═══ Data entries

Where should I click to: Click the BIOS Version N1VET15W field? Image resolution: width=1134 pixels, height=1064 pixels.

══════
═══ Data entries

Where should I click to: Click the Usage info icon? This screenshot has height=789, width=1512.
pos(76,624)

══════
═══ Data entries

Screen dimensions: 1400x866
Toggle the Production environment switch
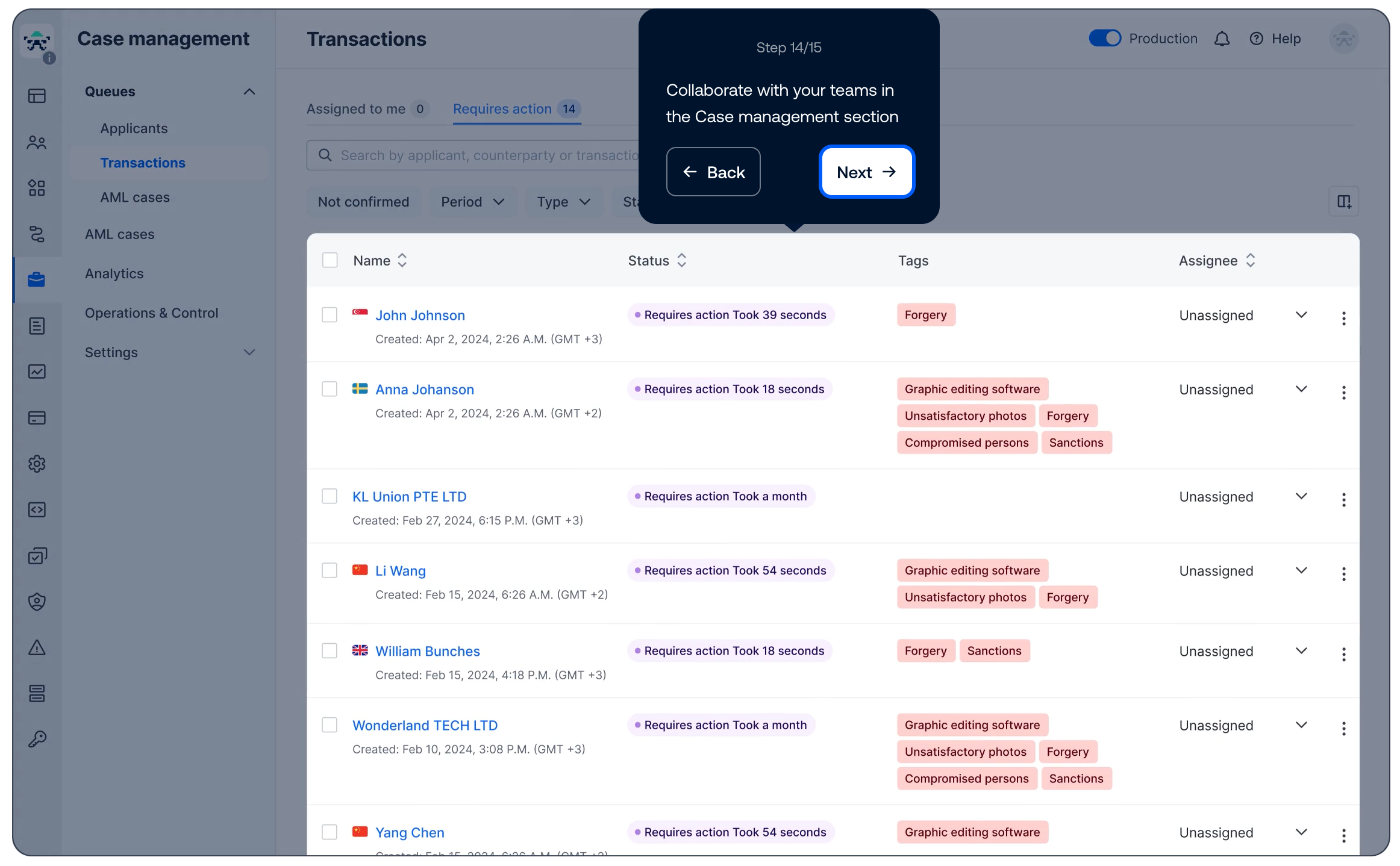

══════

Goal » Return each line of the records that contains the word "height". Case counts.

Solution for this exercise »
Where should I click to: Click the BIOS Version N1VET15W field? Image resolution: width=1134 pixels, height=1064 pixels.
Where should I click to: Click the Usage info icon? This screenshot has height=789, width=1512.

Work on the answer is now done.